Jornal GGN – O mercado brasileiro chegou a registrar queda de 1,50% ao longo da terça-feira, mas as operações se inverteram e os negócios acabaram fechando em patamar levemente positivo. O Ibovespa (índice da Bolsa de Valores, Mercadorias e Futuros de São Paulo) terminou o dia praticamente estável, com ganho de 0,03%, aos 46.206 pontos e com um volume negociado de R$ 4,766 bilhões.

Em uma sessão que teve mais um indicador preocupante sobre a economia chinesa (além da desaceleração do crescimento, agora também preocupa uma inflação mais amena) os investidores operaram com cautela. “O Ibovespa mais uma vez abriu em baixa, sem força compradora para fazer subir as cotações. A baixa liquidez tem sido uma constante nos últimos pregões, principalmente antes da abertura das bolsas em Nova Iorque, que só ocorre às 12h30”, diz o BB Investimentos, em relatório.

A queda no dia foi puxada, principalmente, pelo desempenho negativo da mineradora Vale e da Petrobras. As ações ordinárias da Vale (VALE3) caíram 0,39%, a R$ 15,38, enquanto os papéis preferenciais (VALE5) recuaram 1,32%, a R$ 12,73. O desempenho dos papéis foi afetado pela notícia de que o rompimento de duas barragens de rejeitos da mineradora Samarco, em Mariana (MG), reduzirá a produção de minério de ferro nos próximos dois anos. Já as ações ordinárias da Petrobras (PETR3) fecharam em baixa de 0,65%, a R$ 9,21, e as preferenciais (PETR4) perderam 0,39%, a R$ 7,61.

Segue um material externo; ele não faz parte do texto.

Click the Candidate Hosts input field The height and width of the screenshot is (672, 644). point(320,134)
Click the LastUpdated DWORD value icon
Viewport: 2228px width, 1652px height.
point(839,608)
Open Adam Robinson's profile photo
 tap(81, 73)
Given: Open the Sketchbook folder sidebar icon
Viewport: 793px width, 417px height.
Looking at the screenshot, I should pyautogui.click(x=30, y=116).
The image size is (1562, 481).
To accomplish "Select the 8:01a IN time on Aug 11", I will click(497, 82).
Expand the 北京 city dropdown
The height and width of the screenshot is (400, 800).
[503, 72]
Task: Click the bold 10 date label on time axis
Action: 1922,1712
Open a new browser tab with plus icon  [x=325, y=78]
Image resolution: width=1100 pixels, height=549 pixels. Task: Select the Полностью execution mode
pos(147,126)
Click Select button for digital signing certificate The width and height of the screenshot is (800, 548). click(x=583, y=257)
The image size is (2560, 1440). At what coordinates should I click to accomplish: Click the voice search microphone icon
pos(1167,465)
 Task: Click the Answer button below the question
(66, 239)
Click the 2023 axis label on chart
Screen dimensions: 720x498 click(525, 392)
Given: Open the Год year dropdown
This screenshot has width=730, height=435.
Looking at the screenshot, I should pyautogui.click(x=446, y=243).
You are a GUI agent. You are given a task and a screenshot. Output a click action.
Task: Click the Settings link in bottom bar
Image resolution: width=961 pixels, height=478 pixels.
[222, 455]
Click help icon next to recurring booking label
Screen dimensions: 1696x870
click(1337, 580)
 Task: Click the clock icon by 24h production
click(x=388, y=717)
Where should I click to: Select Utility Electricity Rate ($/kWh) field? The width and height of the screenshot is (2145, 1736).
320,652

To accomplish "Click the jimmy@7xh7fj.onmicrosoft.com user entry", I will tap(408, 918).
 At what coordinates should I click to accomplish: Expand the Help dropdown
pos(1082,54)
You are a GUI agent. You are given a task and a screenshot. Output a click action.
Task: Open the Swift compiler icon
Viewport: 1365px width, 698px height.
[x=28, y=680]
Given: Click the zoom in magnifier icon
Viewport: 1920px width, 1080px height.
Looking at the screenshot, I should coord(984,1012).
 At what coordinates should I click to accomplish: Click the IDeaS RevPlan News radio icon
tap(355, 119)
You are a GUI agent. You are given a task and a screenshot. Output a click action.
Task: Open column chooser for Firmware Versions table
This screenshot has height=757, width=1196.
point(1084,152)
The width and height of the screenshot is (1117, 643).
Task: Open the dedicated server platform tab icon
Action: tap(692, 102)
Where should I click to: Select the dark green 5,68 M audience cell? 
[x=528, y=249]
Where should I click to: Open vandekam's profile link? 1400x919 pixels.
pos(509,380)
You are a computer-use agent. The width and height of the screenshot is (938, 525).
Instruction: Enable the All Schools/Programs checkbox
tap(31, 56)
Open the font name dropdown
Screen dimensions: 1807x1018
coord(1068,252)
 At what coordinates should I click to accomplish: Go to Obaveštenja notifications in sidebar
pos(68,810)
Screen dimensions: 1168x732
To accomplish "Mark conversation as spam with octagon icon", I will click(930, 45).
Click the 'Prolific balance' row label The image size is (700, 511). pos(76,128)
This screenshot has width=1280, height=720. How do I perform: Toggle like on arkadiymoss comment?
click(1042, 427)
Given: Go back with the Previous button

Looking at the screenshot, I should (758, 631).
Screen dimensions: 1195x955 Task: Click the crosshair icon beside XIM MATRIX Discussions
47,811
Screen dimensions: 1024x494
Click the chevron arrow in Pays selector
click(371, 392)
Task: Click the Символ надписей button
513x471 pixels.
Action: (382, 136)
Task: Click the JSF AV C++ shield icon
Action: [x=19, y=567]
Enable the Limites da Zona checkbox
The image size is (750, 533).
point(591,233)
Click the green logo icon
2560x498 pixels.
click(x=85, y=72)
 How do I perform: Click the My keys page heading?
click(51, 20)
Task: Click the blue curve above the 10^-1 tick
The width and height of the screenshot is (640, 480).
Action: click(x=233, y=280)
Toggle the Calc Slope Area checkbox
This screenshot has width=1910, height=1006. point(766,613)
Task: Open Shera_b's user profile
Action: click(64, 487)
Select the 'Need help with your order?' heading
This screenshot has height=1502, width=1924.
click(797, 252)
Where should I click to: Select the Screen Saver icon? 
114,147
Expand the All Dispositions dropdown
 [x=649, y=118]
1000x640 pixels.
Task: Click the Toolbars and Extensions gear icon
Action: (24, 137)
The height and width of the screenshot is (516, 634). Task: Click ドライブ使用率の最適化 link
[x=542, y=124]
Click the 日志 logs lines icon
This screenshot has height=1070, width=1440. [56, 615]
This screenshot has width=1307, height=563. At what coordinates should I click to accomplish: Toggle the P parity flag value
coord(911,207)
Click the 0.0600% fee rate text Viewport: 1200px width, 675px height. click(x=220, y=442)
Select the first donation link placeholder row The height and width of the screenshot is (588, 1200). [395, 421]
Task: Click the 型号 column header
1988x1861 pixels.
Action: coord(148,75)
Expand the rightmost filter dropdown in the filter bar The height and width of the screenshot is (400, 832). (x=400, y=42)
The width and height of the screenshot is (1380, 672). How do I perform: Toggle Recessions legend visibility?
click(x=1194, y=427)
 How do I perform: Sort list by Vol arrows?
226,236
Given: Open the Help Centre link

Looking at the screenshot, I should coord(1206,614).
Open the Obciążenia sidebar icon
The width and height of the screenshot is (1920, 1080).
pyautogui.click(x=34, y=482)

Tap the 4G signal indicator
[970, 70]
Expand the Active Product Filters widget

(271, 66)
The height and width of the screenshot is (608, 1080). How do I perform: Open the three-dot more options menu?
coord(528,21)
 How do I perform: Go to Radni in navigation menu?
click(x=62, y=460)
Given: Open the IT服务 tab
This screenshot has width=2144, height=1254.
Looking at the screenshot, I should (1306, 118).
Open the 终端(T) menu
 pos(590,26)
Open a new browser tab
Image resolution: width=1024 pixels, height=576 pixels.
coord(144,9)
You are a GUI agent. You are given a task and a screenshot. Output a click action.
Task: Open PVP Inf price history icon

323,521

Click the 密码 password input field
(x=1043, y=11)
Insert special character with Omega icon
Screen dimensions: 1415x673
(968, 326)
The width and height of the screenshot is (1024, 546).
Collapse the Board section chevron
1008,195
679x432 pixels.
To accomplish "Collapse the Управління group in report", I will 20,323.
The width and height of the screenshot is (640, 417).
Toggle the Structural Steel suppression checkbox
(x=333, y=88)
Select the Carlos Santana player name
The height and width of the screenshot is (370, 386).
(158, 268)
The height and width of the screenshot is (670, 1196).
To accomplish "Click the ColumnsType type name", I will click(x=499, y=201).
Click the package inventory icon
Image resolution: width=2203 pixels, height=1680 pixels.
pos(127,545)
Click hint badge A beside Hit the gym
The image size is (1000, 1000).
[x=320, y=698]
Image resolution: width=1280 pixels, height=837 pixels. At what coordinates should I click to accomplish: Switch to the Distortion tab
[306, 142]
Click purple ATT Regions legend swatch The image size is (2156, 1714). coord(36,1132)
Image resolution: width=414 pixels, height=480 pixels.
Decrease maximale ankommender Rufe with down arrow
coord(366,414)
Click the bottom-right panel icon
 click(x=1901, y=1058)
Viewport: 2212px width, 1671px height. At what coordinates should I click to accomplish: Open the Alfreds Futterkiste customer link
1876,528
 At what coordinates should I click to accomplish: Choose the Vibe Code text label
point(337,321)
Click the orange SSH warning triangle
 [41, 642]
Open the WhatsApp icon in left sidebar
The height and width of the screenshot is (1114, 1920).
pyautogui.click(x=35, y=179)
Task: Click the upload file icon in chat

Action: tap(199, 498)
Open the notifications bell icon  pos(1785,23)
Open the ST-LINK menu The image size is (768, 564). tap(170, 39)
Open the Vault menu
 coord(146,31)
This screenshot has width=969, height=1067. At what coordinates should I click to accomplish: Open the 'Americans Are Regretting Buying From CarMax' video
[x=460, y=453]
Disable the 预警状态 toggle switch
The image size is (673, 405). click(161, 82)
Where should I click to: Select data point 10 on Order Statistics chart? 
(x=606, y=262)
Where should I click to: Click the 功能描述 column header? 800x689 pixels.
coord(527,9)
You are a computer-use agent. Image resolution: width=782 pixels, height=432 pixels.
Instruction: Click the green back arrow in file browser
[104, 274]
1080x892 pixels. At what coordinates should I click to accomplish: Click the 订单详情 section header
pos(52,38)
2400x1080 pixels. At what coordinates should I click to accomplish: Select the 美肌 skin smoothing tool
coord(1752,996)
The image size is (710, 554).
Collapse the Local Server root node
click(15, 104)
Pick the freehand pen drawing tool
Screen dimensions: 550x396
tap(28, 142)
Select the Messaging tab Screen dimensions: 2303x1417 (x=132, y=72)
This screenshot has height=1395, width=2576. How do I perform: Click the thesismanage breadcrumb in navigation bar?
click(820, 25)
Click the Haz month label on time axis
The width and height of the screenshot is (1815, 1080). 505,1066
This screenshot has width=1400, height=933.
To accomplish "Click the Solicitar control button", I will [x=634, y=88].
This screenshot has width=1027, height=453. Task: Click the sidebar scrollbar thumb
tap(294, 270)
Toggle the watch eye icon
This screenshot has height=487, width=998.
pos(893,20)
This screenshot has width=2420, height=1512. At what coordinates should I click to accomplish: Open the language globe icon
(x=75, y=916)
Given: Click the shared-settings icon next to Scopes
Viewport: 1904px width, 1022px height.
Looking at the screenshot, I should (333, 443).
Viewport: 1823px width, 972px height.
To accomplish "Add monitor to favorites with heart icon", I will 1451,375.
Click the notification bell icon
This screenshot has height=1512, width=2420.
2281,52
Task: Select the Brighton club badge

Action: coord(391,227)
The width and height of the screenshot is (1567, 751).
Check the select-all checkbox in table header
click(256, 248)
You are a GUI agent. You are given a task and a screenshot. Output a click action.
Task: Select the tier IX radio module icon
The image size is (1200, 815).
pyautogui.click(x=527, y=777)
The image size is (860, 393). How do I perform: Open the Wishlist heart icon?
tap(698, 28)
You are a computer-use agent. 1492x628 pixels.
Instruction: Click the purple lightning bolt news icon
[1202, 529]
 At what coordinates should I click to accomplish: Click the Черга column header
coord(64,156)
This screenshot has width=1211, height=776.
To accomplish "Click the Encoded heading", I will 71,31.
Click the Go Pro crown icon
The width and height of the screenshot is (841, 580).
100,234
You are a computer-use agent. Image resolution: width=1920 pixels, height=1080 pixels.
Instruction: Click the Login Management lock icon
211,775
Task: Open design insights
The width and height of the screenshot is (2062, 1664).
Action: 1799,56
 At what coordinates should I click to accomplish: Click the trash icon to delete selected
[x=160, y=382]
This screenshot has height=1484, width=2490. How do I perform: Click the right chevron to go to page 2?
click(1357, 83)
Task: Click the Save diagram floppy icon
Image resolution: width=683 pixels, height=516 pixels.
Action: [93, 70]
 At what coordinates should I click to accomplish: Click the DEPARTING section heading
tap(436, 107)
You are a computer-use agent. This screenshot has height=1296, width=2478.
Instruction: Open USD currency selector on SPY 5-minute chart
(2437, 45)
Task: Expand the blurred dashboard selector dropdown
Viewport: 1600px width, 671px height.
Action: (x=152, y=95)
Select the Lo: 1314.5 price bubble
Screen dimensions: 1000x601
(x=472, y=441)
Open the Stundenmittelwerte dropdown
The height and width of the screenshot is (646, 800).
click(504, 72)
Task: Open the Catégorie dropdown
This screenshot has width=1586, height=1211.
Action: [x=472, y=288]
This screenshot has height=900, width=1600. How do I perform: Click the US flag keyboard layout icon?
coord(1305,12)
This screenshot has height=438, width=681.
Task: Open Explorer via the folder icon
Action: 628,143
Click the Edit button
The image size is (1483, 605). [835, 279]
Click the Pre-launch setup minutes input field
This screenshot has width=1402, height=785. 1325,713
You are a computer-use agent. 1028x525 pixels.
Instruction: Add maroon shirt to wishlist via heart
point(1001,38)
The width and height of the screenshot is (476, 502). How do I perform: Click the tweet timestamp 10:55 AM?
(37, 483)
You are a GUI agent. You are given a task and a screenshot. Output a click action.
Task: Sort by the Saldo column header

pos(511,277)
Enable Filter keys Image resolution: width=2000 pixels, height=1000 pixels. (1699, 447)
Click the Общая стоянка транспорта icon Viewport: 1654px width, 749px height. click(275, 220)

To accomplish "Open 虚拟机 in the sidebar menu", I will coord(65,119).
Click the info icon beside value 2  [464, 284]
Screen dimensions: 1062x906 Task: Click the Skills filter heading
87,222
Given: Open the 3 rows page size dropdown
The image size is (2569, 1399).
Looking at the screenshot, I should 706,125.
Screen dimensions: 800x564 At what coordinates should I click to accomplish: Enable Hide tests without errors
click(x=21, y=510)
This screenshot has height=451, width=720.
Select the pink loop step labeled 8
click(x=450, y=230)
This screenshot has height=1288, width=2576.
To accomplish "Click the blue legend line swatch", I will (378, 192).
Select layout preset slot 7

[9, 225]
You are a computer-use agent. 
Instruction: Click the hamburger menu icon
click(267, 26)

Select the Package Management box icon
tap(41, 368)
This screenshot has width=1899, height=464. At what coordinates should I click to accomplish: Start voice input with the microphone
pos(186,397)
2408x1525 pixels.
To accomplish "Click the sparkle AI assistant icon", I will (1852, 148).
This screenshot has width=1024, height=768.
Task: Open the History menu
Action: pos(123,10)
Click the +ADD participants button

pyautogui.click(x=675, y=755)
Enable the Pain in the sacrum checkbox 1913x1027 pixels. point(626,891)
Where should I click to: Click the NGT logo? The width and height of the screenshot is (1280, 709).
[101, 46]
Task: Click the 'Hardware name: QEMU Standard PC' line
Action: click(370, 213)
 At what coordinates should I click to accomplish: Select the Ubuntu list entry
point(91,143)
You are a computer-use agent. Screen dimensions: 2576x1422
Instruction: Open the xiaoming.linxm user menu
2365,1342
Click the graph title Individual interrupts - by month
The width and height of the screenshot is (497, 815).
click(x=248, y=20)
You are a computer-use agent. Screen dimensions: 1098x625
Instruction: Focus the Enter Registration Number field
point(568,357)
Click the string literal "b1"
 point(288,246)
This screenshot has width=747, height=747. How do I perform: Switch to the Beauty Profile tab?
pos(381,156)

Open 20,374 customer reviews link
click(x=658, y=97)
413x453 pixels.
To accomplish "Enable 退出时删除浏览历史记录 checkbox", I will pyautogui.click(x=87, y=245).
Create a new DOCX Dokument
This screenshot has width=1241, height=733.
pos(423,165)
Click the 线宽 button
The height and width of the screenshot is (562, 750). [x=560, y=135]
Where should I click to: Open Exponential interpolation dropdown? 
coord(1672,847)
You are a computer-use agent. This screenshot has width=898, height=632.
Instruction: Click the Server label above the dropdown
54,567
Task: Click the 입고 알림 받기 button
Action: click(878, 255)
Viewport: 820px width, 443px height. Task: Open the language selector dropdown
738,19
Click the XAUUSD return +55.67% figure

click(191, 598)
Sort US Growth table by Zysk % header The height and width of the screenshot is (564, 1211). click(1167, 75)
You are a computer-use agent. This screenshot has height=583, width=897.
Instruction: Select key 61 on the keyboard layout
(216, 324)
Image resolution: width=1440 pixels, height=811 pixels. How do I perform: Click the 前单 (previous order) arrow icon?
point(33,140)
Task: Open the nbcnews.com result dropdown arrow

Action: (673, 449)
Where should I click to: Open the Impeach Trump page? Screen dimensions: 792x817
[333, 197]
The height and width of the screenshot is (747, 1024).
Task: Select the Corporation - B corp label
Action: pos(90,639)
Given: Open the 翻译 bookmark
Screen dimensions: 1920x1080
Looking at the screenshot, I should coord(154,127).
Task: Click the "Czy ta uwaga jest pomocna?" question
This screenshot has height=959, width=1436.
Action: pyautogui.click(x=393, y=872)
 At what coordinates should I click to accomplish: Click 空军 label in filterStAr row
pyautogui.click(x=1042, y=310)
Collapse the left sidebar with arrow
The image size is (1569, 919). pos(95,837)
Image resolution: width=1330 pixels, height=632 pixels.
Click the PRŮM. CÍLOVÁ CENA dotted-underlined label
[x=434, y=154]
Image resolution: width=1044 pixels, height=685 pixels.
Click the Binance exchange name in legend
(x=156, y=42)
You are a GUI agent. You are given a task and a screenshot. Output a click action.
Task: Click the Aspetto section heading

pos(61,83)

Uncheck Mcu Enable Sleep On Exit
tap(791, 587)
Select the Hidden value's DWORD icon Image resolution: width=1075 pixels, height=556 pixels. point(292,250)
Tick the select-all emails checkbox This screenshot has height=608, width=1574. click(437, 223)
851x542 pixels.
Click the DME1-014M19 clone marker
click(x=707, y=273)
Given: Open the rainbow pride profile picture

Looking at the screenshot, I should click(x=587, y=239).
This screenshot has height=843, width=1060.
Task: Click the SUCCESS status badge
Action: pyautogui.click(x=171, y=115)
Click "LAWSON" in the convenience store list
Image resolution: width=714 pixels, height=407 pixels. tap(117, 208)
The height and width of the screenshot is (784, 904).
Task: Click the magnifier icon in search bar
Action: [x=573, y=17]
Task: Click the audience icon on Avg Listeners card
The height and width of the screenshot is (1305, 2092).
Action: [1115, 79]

Entre os indicadores divulgados ao longo do dia, o IPC-S Fipe (inflação na cidade de São Paulo) subiu para 0,90% na primeira leitura de novembro, após 0,88% no fechamento de outubro. Na China, o índice de preços ao consumidor avançou 1,3% em outubro na comparação com igual mês de 2014, menos que a previsão de 1,4% dos analistas. O índice de preços ao produtor (PPI) recuou 5,9% no ano em outubro, ante a previsão de -5,8% dos analistas. Nos Estados Unidos, foi divulgado o índice de preços das importações, que caiu 0,5% em outubro, ante uma estimativa de recuo de 0,1%. O dado de setembro foi revisado de -0,1% para -0,6%.

No câmbio, as operações começaram o dia em alta, mas a trajetória foi revertida e a moeda fechou em queda de 0,22%, valendo R$ 3,792 na venda. Os negócios foram afetados pela intervenção do Banco Central – a autoridade monetária realizou dois leilões com oferta de até US$ 500 milhões, o que ajudou a baixar a cotação.

A entidade também deu continuidade à rolagem dos swaps cambiais (equivalentes à venda futura de dólares) com vencimento programado em dezembro. Até agora, o BC rolou o equivalente a US$ 3,552 bilhões, ou cerca de 33% do lote total, que corresponde a US$ 10,905 bilhões. No exterior, os investidores acompanhavam a publicação de indicadores econômicos na China.

Dois fatores têm deixado investidores preocupados: o desaquecimento da economia chinesa e a possibilidade de os juros nos Estados Unidos subirem em dezembro.

Na quarta-feira, os agentes aguardam a publicação dos números semanais de fluxo cambial no Brasil; vendas no varejo, produção industrial e investimento em ativos fixos na China; taxa de desemprego no Reino Unido; e encomendas de máquinas no Japão.